Start of Data for processing

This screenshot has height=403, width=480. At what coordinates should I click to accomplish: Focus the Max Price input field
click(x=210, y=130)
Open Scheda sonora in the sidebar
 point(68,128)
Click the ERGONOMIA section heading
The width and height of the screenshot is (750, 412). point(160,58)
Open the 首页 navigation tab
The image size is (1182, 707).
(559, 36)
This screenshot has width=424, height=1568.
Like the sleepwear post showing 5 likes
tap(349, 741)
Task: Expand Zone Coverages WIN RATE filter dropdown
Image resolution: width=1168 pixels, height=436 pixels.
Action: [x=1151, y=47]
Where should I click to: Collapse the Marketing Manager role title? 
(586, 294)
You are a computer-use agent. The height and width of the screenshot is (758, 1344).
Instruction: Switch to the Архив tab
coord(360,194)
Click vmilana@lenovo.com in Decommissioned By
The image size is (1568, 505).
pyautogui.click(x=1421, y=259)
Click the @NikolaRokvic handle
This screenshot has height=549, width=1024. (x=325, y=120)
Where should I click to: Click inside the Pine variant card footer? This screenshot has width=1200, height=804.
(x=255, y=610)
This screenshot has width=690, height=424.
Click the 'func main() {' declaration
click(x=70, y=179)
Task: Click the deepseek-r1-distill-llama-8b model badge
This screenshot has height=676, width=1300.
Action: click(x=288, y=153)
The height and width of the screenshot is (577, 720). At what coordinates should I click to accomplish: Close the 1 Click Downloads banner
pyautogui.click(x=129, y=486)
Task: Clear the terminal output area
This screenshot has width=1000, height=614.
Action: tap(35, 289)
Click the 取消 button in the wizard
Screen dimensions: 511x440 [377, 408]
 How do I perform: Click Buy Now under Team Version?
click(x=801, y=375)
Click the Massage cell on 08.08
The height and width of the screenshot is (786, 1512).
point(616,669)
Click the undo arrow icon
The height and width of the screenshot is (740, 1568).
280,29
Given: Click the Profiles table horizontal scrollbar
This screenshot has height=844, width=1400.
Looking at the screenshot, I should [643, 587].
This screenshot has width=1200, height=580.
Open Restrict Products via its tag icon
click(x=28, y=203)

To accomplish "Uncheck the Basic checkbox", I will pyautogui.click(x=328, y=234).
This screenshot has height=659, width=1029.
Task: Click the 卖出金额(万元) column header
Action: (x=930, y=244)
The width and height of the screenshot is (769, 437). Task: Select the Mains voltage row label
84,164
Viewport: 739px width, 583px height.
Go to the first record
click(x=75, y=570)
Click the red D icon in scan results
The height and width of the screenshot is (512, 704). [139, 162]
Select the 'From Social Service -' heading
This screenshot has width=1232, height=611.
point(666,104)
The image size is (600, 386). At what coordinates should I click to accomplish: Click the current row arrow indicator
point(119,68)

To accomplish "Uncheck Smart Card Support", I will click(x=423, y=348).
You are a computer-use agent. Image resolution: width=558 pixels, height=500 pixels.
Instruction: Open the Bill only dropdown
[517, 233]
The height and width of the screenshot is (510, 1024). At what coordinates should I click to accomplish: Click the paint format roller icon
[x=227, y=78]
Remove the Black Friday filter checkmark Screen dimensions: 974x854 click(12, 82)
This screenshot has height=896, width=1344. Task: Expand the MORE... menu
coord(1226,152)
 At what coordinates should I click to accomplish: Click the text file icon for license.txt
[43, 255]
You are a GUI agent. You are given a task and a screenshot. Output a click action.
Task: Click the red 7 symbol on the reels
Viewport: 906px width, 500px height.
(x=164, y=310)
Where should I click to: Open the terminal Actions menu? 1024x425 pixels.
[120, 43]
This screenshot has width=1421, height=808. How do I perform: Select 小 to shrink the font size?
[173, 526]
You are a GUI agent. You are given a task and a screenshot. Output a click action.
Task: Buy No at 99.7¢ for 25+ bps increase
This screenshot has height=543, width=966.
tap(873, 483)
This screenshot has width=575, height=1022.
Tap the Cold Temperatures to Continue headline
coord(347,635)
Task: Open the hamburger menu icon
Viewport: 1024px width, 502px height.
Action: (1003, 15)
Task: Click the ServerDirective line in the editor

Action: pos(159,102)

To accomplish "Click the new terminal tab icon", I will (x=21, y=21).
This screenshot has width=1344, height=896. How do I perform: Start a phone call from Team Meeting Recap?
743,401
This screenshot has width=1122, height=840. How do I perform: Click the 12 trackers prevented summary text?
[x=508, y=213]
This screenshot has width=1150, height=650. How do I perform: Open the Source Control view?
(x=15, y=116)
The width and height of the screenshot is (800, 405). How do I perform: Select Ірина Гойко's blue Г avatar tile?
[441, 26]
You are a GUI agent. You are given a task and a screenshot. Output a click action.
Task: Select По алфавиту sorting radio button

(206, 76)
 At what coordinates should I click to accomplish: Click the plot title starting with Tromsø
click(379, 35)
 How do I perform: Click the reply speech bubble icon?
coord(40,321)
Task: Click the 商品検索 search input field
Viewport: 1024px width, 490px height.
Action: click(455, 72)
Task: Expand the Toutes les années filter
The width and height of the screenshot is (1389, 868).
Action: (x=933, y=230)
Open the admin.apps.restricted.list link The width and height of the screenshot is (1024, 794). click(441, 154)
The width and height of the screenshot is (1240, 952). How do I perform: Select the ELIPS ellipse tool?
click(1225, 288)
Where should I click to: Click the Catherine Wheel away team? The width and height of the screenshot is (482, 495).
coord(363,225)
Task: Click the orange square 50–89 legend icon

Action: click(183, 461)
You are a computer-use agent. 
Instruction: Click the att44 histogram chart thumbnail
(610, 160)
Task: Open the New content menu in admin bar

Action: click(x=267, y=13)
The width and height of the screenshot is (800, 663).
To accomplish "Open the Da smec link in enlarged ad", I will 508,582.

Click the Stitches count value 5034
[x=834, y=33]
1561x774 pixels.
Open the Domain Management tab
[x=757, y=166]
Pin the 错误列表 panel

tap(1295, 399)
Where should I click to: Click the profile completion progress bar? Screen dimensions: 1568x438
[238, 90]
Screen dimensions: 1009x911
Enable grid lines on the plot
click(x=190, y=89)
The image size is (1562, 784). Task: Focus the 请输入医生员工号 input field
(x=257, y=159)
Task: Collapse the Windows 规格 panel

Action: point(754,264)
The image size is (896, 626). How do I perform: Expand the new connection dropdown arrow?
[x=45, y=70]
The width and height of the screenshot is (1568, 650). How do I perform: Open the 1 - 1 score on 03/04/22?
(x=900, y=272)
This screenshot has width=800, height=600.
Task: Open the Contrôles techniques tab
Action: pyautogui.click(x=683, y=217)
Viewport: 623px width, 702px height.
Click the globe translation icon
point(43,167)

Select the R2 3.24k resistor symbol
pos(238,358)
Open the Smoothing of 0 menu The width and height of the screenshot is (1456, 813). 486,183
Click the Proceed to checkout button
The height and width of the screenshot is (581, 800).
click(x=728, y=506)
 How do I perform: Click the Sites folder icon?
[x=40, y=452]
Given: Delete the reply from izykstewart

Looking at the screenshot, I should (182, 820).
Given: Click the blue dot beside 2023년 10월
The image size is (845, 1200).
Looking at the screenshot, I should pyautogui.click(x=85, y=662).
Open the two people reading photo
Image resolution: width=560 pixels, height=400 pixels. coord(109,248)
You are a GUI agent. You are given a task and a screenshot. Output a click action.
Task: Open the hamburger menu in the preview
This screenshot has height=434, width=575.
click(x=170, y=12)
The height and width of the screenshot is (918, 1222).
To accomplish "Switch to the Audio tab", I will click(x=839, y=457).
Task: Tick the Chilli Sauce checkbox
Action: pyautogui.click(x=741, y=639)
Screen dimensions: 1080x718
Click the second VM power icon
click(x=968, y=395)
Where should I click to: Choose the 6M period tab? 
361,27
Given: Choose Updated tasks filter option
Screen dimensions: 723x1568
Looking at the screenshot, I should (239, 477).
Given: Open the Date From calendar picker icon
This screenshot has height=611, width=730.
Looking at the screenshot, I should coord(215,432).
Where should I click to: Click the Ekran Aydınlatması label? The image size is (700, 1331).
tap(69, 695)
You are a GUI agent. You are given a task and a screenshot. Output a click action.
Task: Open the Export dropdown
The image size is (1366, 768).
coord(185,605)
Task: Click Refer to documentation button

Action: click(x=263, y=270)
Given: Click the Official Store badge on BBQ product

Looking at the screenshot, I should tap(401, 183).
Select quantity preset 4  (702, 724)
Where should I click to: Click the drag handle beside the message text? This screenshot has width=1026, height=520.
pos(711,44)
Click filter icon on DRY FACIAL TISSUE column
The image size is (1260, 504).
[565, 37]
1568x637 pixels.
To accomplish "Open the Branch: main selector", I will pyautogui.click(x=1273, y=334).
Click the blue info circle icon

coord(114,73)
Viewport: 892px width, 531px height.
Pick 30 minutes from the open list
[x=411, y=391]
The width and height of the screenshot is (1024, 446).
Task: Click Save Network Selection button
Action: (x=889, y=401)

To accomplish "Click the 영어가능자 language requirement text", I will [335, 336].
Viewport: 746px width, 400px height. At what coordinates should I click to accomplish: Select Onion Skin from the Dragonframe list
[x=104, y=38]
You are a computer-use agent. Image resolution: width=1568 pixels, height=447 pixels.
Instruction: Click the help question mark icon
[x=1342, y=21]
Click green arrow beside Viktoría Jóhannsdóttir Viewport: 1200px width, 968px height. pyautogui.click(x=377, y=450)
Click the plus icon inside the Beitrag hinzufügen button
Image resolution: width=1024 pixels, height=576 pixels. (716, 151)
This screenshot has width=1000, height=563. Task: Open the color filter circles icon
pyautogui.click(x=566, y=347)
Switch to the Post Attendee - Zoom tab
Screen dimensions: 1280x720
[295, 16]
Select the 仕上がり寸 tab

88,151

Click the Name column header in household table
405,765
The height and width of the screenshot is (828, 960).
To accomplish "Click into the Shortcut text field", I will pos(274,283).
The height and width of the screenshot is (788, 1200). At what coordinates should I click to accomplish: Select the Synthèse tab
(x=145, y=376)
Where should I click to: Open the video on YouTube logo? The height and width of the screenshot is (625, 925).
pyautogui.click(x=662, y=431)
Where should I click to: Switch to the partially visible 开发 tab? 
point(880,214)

End of Data for processing

__Exercise instructions__. Could you return exactly the stretch of the data above that starts at the line with "This screenshot has height=434, width=575." and ends at the line with "Given: Open the", both lines included?

__Worked solution__.
This screenshot has height=434, width=575.
click(x=170, y=12)
The height and width of the screenshot is (918, 1222).
To accomplish "Switch to the Audio tab", I will click(x=839, y=457).
Task: Tick the Chilli Sauce checkbox
Action: pyautogui.click(x=741, y=639)
Screen dimensions: 1080x718
Click the second VM power icon
click(x=968, y=395)
Where should I click to: Choose the 6M period tab? 
361,27
Given: Choose Updated tasks filter option
Screen dimensions: 723x1568
Looking at the screenshot, I should (239, 477).
Given: Open the Date From calendar picker icon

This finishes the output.